There are three stages left before Hanoi is ready to welcome Formula 1 for the first time.
“The first one is consumption: So in in our circuit the only thing that is permanent is the pit building – and the track, of course. So the pit building, right now if you go to Vietnam you’re going to see the building stand there, already, in shape. We are working on the inside of it right now, such as ventilation and medical [facilities]. By the end of this year we should finish with that.
“Early next year we will give the final touch with interior fit out. That’s for the pit building, and still on the construction side is the track, some of it is already existing, and one third we are building it and next month we are going to start on the asphalt [of the purpose-built section].
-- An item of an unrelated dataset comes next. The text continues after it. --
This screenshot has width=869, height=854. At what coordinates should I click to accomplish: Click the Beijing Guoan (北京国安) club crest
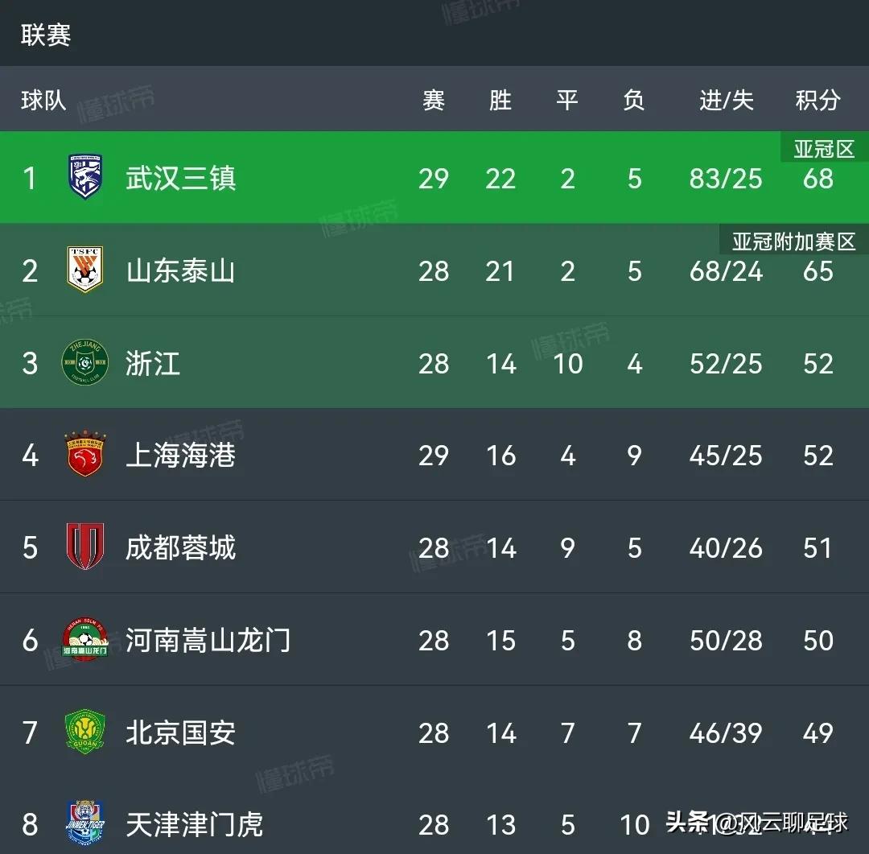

“The asphalt is going to be the most important thing for the track, because we want to make sure that it has the highest quality. That is the one factor that determines whether it’s successful or not, the racers are gong to know right away, so we are sure we will be able to abide by the very strict standards and requirements of the FIA in terms of the track. So that’s the construction – everything is on time.”
Traffic flow and items such as security – “we need to ensure that people are completely safe” – are currently in preparation, while the third point of Chi’s plan, namely marketing and sales campaigns, kicked off in late July.
“So, all those factors combined give us a very good momentum right now and we believe that it will continue to pick up from now until the end of March so that we reach our target of bringing people to our event.”
The challenge of bringing a new race to the calendar is not to be underestimated. The past few decades of F1 has seen no shortage of short-lived venues. But there is plenty at stake here not just for the VGPC, but the championship as well, as the Vietnam Grand Prix will be the first fully new F1 race of the Liberty Media era.